From Changing Thinking to Changing a Freshman’s Educational Experience

A course dedicated to the development of growth thinking and redesign of first-year educational programs has been completed at The L.N. Gumilyov Eurasian National University.
The program was organized and developed by Global Nomad Education, a team specializing in educational analytics, diagnostics, educational program design, professional development of teachers and support for institutional changes in education.
The course brought together university teachers and methodologists around an important question: what should the first year of study be like so that it does not become a test of "readiness", but helps each student to consciously enter the academic culture, master new ways of thinking and see their own development trajectory.
During the training program, the participants considered the first course as a holistic educational route. Special attention was paid to the role of the teacher as the author and designer of the learning experience, understanding the modern freshman, formulating measurable learning outcomes, developing assignments, transparent assessment, feedback and updating syllabuses.
One of the key conclusions was the understanding that a high-quality syllabus is not a formal document or a list of topics. This is a clear course map in which the student sees a goal, rules, sequence of actions, criteria for success, opportunities for improvement, and ways to receive support.

=== TASK DETAILS ===
Write out the full article on redesigning the freshman year, word for word. The stored entries play no part in the work here.

(Stored records)
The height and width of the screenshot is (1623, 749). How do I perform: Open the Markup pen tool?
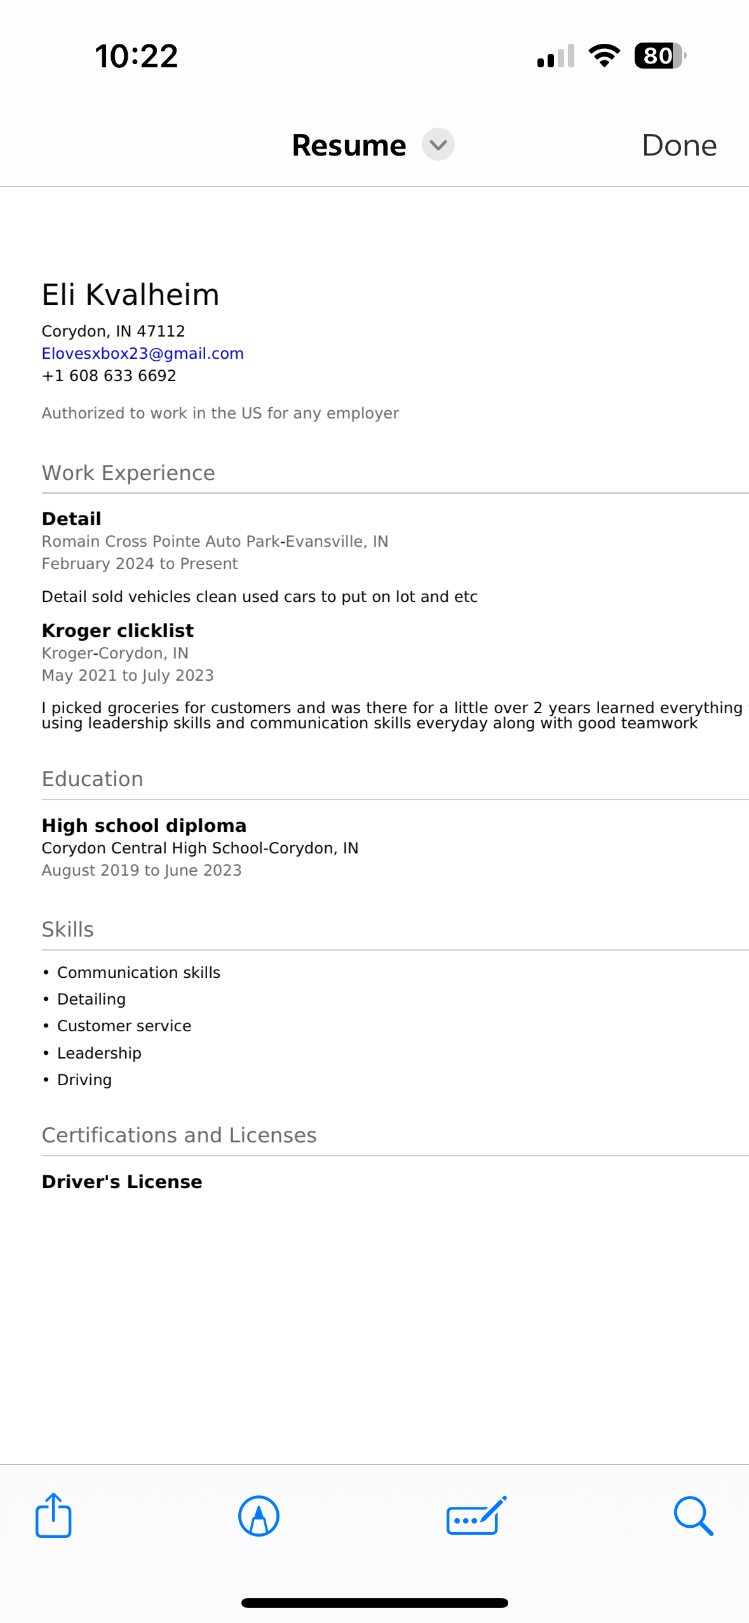(x=259, y=1516)
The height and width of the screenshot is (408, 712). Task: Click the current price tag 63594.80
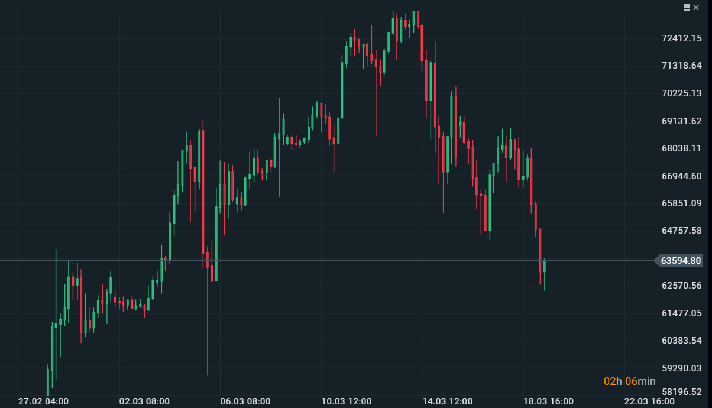pyautogui.click(x=681, y=260)
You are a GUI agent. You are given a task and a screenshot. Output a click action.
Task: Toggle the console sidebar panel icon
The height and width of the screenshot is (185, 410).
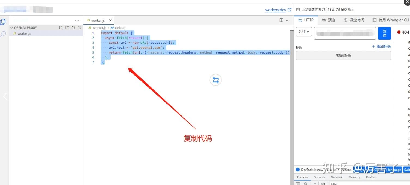pos(298,184)
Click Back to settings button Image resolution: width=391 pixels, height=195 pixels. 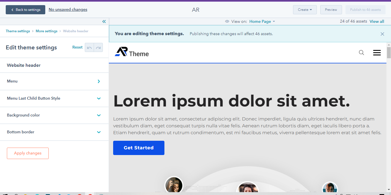click(25, 10)
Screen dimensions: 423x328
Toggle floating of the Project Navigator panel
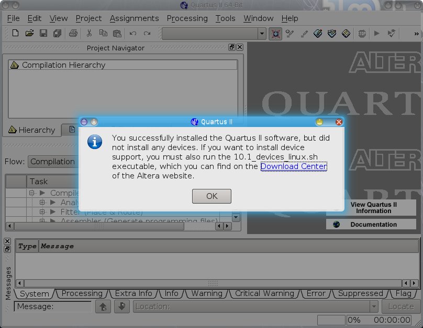(232, 47)
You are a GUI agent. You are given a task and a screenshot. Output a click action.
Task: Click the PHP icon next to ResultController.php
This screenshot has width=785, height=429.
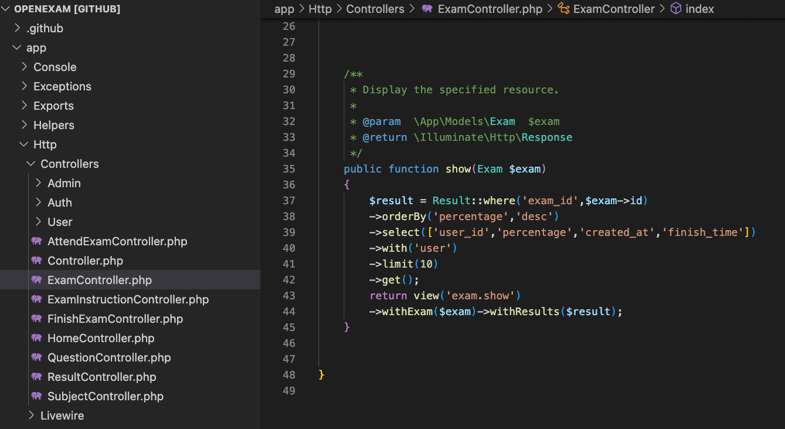point(37,377)
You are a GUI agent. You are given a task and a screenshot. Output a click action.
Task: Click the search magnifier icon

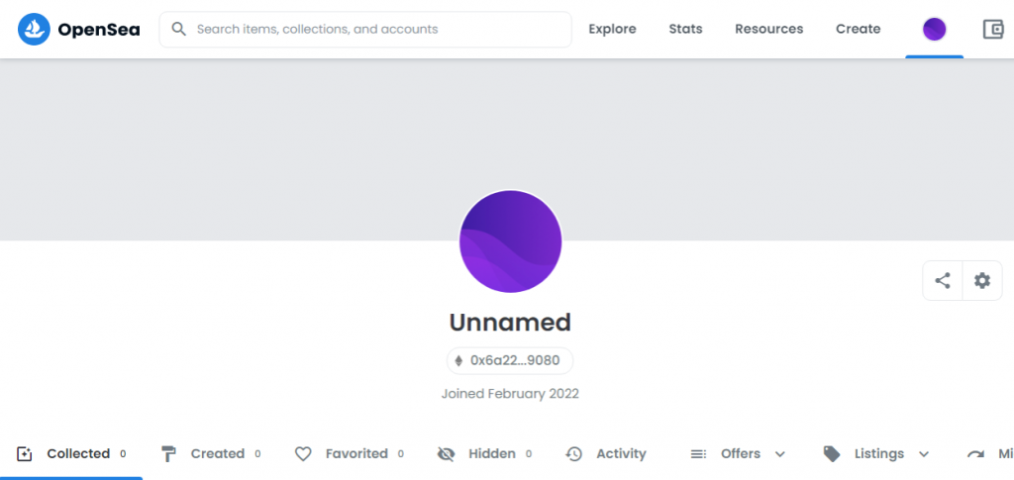coord(179,30)

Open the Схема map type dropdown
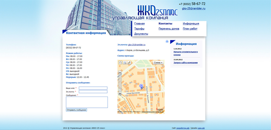(x=158, y=62)
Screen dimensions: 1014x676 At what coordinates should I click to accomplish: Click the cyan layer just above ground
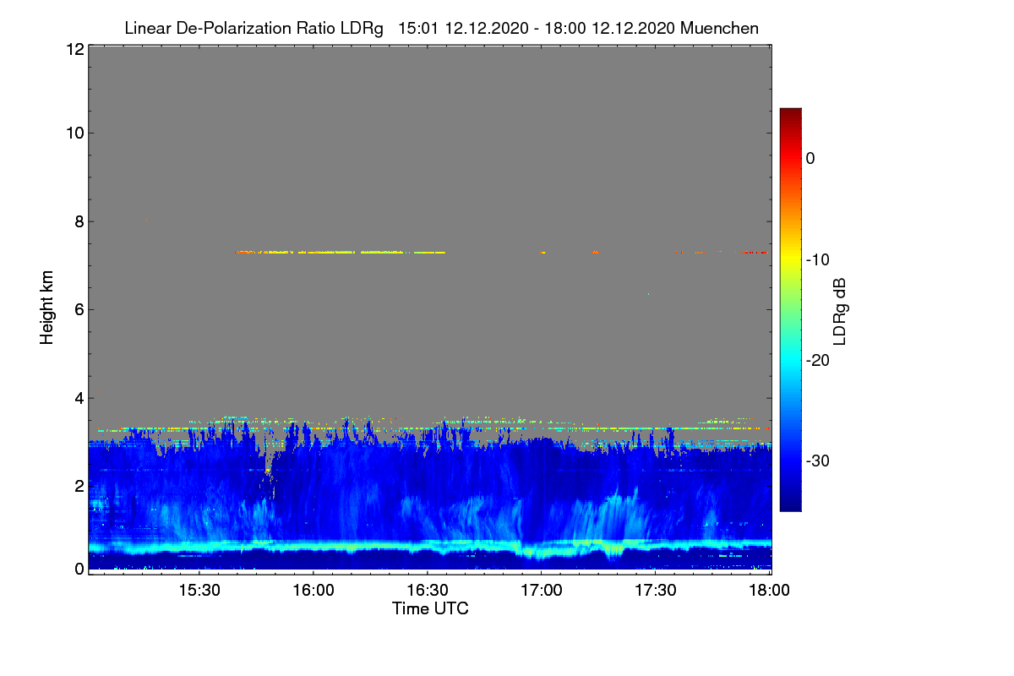tap(429, 546)
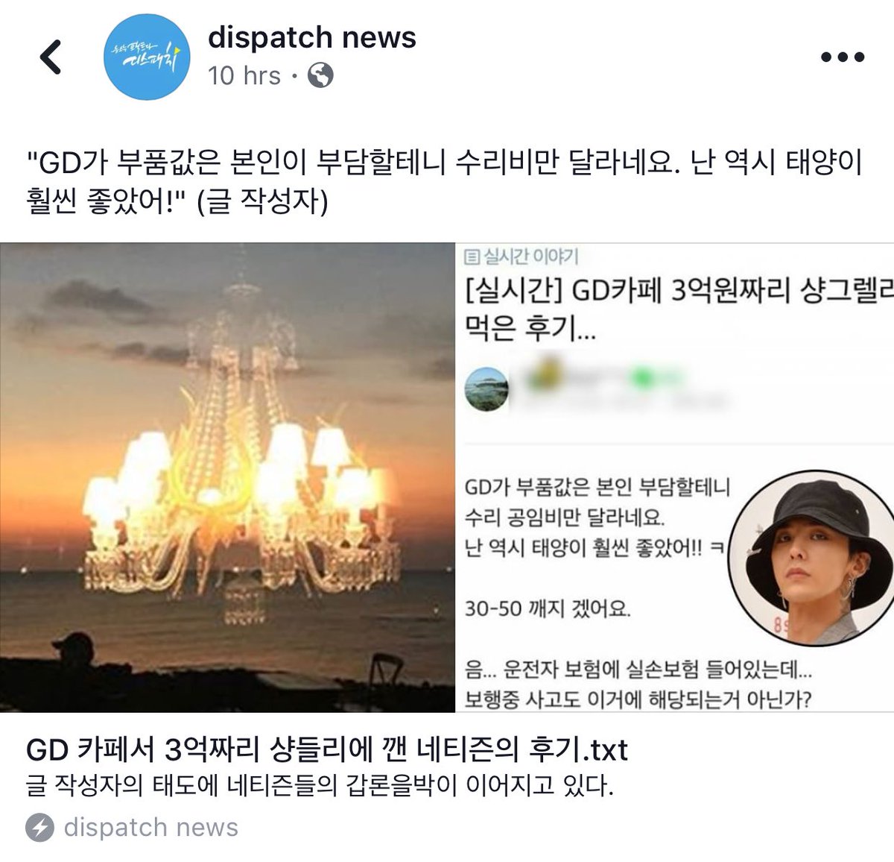Tap dispatch news source label at bottom
Image resolution: width=894 pixels, height=862 pixels.
pos(151,828)
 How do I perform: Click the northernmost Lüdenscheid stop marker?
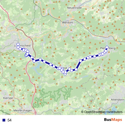coord(18,45)
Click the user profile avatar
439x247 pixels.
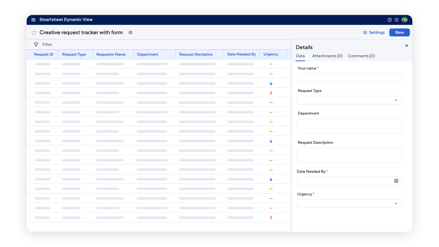point(404,20)
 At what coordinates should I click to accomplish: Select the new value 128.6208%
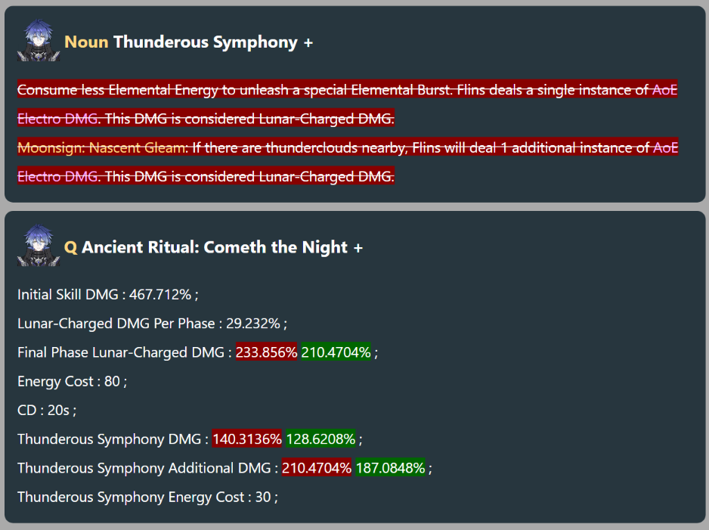(320, 439)
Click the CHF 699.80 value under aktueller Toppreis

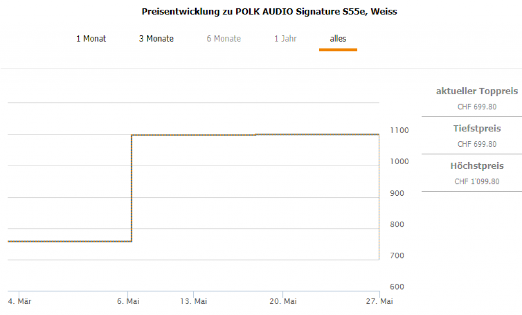(477, 107)
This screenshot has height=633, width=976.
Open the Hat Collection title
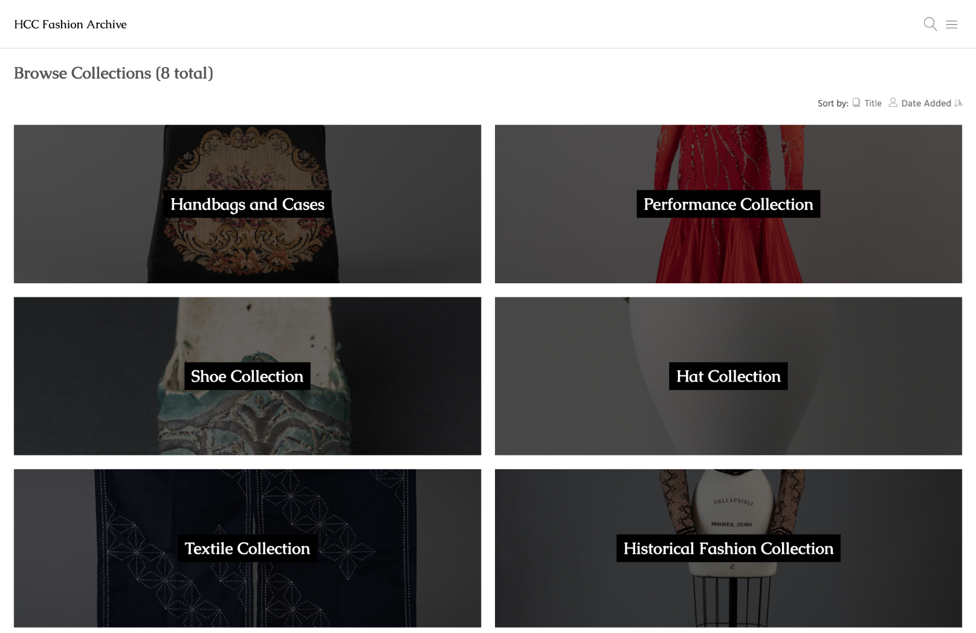pos(728,376)
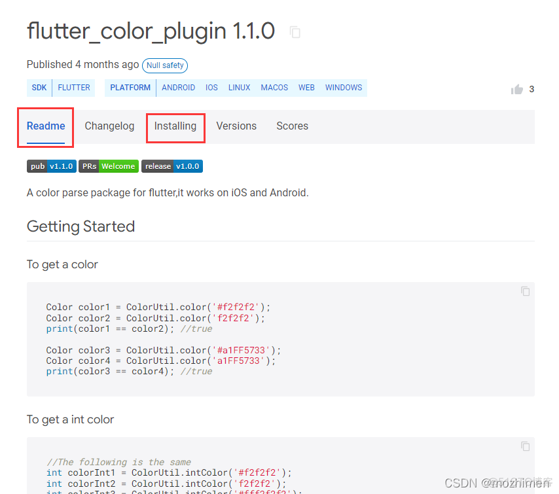Select the WEB platform tag
The height and width of the screenshot is (494, 559).
[306, 88]
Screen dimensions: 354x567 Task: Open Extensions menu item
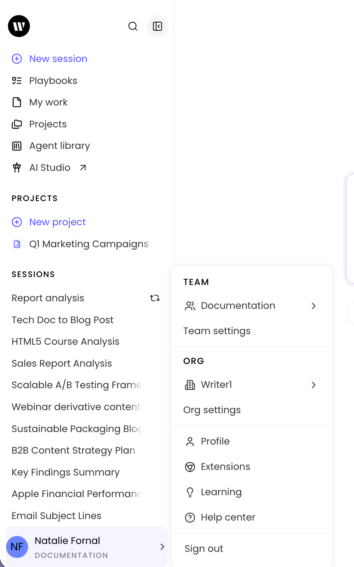[x=217, y=466]
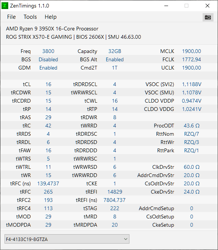This screenshot has height=250, width=218.
Task: Minimize the ZenTimings window
Action: (166, 6)
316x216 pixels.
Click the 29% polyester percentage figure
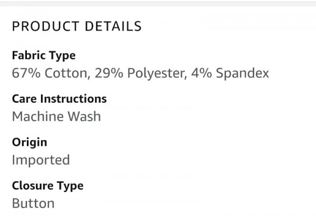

=== RESPONSE TO THE TASK ===
From Changing Thinking to Changing a Freshman’s Educational Experience

A course dedicated to the development of growth thinking and redesign of first-year educational programs has been completed at The L.N. Gumilyov Eurasian National University.
The program was organized and developed by Global Nomad Education, a team specializing in educational analytics, diagnostics, educational program design, professional development of teachers and support for institutional changes in education.
The course brought together university teachers and methodologists around an important question: what should the first year of study be like so that it does not become a test of "readiness", but helps each student to consciously enter the academic culture, master new ways of thinking and see their own development trajectory.
During the training program, the participants considered the first course as a holistic educational route. Special attention was paid to the role of the teacher as the author and designer of the learning experience, understanding the modern freshman, formulating measurable learning outcomes, developing assignments, transparent assessment, feedback and updating syllabuses.
One of the key conclusions was the understanding that a high-quality syllabus is not a formal document or a list of topics. This is a clear course map in which the student sees a goal, rules, sequence of actions, criteria for success, opportunities for improvement, and ways to receive support.